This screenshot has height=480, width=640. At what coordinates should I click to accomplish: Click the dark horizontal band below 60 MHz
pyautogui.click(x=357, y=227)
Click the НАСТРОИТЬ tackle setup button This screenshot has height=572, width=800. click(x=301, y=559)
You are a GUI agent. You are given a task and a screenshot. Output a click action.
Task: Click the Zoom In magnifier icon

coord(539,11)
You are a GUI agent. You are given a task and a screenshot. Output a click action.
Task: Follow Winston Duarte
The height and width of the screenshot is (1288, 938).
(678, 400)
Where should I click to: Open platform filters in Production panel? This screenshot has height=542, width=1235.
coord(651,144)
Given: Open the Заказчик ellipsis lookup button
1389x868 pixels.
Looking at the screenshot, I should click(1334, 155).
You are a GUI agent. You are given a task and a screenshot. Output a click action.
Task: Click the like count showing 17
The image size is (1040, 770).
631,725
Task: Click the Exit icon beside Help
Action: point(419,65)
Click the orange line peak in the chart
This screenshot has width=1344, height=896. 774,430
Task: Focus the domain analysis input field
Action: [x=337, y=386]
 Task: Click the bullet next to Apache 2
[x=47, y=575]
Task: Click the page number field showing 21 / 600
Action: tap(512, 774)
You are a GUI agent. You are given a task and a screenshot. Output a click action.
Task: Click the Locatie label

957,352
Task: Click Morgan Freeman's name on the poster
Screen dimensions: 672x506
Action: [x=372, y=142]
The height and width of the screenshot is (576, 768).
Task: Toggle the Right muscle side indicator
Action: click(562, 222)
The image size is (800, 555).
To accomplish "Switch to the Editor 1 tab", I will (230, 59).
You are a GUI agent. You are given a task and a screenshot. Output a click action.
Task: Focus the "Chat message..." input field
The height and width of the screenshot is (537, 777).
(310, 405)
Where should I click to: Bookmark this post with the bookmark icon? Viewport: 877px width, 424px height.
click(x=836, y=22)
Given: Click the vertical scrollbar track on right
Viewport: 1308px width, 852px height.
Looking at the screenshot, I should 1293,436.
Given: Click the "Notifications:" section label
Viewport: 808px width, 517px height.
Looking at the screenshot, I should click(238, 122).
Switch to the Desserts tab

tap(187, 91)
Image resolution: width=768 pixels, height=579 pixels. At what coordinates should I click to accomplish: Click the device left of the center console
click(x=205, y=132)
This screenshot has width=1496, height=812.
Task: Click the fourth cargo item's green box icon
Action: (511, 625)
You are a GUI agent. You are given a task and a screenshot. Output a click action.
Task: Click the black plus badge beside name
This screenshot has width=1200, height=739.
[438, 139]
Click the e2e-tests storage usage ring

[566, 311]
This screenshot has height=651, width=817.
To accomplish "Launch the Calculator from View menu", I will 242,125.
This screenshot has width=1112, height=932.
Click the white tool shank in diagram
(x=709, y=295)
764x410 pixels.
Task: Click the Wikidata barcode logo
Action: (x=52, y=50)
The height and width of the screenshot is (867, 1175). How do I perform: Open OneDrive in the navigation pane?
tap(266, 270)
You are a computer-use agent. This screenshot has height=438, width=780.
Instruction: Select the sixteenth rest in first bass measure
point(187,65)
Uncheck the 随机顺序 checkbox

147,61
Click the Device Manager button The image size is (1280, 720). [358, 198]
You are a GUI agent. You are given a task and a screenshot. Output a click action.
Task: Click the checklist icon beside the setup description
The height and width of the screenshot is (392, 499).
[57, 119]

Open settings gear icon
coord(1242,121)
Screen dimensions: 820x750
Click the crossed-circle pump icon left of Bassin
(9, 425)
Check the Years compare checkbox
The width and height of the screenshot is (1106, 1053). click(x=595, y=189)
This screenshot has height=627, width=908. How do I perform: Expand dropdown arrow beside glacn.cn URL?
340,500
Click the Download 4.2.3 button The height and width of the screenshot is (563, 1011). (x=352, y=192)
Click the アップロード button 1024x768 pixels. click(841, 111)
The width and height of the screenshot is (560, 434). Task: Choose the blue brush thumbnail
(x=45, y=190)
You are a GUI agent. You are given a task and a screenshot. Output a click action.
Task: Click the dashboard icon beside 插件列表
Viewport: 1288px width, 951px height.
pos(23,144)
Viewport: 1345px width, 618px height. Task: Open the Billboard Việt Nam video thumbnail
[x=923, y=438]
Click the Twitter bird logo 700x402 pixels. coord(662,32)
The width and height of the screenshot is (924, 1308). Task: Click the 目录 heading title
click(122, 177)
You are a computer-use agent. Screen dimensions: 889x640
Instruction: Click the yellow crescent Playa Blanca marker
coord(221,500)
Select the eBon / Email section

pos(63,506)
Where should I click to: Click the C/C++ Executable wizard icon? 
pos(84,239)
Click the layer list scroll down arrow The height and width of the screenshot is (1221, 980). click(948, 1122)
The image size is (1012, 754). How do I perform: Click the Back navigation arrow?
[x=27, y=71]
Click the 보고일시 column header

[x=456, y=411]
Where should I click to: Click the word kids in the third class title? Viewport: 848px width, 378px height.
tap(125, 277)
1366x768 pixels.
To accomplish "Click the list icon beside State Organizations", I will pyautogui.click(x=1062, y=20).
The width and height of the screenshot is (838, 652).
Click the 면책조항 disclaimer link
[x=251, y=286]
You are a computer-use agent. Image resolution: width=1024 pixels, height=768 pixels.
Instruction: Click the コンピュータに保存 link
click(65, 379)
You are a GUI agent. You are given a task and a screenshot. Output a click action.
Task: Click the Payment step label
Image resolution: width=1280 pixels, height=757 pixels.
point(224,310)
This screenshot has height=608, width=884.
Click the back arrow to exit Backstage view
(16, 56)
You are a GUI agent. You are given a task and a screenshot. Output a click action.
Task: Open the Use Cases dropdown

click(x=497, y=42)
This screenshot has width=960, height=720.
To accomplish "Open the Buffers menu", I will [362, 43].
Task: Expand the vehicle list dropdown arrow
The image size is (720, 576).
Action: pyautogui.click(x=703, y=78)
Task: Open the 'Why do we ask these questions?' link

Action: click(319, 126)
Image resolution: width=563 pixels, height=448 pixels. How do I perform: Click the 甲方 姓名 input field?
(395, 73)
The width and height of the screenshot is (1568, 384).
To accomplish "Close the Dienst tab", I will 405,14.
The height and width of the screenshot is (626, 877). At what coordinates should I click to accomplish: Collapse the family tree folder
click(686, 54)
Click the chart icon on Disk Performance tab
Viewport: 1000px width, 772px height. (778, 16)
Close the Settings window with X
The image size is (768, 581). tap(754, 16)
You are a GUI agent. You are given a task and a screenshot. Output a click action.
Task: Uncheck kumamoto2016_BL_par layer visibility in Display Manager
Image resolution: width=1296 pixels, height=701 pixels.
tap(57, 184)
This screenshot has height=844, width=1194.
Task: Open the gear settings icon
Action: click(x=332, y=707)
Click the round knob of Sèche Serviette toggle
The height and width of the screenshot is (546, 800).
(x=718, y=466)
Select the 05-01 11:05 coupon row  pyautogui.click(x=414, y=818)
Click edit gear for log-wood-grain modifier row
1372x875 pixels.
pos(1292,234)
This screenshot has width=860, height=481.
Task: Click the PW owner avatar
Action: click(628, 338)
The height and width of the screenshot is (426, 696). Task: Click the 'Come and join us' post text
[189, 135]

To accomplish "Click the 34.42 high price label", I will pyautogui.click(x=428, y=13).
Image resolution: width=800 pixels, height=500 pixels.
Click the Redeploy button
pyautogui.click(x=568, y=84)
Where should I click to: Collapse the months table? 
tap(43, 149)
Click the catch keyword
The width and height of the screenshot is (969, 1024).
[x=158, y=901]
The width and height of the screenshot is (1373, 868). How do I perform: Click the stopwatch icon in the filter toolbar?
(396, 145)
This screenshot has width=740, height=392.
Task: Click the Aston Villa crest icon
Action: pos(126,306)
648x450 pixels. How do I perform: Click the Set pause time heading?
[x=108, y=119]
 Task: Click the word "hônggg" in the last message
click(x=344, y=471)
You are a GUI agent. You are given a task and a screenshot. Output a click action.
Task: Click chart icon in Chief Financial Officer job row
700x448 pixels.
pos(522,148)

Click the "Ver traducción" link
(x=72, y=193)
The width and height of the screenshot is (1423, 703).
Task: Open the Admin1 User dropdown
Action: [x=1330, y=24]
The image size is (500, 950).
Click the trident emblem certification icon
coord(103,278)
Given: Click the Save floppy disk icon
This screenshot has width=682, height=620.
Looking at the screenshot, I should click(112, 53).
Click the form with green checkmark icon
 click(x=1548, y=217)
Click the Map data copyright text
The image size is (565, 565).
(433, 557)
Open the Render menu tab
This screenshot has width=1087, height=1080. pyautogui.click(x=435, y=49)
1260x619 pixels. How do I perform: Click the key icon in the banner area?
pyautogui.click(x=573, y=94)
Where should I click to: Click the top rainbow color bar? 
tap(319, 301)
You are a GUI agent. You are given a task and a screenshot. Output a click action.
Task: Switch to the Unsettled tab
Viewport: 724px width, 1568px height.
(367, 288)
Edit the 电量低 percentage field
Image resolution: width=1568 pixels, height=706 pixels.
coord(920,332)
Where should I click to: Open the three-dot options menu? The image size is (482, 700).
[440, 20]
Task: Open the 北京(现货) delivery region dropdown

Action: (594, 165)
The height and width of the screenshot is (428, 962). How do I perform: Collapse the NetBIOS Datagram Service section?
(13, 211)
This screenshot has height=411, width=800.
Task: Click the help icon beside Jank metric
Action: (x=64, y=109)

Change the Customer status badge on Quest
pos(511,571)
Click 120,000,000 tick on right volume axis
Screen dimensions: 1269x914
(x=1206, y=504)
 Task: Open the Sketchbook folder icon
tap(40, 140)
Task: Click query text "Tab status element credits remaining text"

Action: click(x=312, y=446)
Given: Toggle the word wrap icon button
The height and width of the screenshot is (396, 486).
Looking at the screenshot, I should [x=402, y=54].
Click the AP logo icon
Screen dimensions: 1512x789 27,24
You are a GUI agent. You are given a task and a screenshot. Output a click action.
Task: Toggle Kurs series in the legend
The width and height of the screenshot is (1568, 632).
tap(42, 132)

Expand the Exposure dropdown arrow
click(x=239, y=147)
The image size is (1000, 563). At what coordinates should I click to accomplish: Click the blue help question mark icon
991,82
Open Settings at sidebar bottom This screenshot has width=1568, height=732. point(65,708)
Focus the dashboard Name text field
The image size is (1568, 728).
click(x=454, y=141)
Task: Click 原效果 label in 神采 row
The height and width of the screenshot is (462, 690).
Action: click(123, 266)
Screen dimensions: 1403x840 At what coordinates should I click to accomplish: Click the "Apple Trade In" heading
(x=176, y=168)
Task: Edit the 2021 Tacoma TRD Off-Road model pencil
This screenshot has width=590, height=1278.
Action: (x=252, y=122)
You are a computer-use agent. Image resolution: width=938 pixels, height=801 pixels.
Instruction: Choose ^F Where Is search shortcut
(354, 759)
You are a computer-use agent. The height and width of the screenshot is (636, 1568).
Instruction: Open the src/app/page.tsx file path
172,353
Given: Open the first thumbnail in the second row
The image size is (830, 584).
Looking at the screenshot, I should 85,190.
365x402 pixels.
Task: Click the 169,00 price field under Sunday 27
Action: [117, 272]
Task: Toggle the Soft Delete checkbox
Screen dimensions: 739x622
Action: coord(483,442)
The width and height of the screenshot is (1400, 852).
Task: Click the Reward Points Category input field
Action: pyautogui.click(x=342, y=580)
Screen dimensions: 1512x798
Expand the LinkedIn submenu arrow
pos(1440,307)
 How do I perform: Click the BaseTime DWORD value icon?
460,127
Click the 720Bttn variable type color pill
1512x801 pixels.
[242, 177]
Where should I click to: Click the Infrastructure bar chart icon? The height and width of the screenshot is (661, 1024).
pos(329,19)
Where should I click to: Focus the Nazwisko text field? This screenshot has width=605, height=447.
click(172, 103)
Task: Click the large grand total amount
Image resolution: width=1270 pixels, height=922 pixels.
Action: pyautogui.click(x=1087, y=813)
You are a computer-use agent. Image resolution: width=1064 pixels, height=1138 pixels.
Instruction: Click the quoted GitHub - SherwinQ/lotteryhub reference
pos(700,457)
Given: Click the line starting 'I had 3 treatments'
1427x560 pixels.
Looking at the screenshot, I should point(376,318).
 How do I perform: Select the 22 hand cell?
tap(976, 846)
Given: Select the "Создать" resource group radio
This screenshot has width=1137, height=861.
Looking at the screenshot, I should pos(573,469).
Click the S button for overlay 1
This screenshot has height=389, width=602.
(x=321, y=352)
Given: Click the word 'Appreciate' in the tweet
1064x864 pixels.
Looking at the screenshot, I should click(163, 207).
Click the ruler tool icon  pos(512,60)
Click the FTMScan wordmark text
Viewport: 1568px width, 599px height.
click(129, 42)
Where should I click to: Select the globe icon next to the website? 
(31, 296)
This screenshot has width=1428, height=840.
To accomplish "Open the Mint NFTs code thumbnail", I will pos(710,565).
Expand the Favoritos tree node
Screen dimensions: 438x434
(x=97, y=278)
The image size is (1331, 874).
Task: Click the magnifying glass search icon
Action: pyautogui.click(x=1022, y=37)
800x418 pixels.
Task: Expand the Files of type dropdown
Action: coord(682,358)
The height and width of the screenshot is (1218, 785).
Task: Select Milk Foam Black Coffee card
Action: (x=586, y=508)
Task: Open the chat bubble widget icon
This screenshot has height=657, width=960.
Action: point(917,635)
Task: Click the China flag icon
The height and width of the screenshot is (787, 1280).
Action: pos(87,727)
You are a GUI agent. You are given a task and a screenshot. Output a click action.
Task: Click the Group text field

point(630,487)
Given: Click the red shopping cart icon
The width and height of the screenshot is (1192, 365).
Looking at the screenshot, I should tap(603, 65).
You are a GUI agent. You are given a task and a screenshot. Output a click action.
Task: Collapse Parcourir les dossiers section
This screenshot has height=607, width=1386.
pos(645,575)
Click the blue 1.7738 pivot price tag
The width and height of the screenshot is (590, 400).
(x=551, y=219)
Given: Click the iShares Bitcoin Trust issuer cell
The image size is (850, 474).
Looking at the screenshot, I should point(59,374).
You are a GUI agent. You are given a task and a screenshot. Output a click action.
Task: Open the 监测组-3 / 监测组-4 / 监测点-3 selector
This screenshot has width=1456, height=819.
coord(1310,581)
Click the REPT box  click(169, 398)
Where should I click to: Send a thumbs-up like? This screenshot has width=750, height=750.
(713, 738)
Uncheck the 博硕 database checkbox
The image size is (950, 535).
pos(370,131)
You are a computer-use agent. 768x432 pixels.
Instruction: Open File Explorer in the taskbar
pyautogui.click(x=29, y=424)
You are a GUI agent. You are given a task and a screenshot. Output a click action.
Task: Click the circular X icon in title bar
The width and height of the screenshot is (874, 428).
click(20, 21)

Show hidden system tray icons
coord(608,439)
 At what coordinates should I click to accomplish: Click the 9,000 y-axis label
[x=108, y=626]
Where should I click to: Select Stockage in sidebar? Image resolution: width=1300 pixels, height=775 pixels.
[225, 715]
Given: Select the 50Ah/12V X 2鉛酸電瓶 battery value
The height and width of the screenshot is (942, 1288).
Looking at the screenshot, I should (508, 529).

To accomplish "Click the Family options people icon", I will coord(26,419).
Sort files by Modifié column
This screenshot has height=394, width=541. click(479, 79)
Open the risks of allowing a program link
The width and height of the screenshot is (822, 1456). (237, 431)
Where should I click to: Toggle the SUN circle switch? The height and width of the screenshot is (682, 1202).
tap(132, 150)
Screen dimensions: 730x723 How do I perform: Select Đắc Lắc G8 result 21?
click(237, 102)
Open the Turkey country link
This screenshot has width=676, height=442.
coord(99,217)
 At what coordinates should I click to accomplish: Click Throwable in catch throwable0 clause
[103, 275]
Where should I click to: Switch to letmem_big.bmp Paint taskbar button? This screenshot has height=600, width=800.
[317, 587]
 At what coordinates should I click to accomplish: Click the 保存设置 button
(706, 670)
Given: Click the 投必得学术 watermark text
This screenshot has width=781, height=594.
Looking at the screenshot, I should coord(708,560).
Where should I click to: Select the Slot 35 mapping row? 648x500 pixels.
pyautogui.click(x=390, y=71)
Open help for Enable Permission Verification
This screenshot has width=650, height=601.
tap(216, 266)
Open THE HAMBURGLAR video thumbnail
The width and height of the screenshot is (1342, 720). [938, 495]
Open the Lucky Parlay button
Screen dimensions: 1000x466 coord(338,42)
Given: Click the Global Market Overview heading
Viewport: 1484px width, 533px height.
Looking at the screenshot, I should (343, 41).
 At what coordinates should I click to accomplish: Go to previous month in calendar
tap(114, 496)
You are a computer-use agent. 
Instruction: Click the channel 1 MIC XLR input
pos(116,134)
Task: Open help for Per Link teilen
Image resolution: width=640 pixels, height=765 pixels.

*Your goal*
Search the data for "setup" and list every line in which it occurs.

*Task result*
Click the НАСТРОИТЬ tackle setup button This screenshot has height=572, width=800. click(x=301, y=559)
Task: Click the checklist icon beside the setup description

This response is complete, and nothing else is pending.